2. This process shall also address medical equipment inventory and identification, as well as an equipment alert/recall system in use. The process shall also provide for initial service inspections, proper training, and demonstration of use for rental and physician owned equipment, as well as the criteria for the selection of medical equipment.

NOTE 1 As a part of this risk assessment process to determine maintenance intervals that consider safety, equipment availability and service life the following should be considered:

a) consulting manufacturer recommendations;

b) applicable codes and standards or accreditation requirements;

c) health and safety information relevant to potential hazards;

d) appropriate training and education of staff regarding the use of equipment;

e) likelihood of an injury or illness occurring and the likely severity of any injury;

f) illness resulting from the use of equipment.

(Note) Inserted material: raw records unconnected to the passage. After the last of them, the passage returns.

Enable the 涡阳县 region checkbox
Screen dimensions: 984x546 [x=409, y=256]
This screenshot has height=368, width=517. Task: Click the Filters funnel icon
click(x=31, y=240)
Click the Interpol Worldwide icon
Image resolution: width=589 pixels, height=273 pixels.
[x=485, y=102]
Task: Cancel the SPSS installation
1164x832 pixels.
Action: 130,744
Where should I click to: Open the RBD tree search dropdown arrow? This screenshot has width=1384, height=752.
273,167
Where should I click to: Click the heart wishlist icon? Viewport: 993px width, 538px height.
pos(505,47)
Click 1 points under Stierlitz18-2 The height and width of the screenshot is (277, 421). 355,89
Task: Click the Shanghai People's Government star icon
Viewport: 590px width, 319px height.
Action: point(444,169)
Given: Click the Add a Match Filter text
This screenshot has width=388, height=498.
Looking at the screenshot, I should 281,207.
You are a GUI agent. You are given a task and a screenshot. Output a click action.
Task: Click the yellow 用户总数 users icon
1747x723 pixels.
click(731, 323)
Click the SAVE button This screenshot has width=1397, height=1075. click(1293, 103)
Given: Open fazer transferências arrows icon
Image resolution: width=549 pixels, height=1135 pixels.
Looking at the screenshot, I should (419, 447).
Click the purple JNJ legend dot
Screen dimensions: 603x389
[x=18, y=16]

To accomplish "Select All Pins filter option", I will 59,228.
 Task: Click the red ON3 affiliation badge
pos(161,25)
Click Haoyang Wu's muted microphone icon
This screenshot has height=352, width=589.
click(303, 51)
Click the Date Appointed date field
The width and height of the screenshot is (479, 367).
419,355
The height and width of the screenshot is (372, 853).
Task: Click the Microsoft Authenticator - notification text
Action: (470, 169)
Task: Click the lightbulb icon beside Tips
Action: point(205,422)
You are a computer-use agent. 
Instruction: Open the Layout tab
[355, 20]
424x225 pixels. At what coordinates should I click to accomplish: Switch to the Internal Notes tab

28.7 Utility Systems Process

1. The healthcare organization shall maintain an Utility Systems Process that ensures the safe and reliable access to all required utilities necessary for the scope of services provided. Memorandums of agreement shall be developed and maintained accordingly. These shall be in keeping with the life safety requirements of STANDARD 28.2.

2. The healthcare organization shall identify critical operating components for quality control and have methods for regular maintenance, inspections, and testing of all utility systems.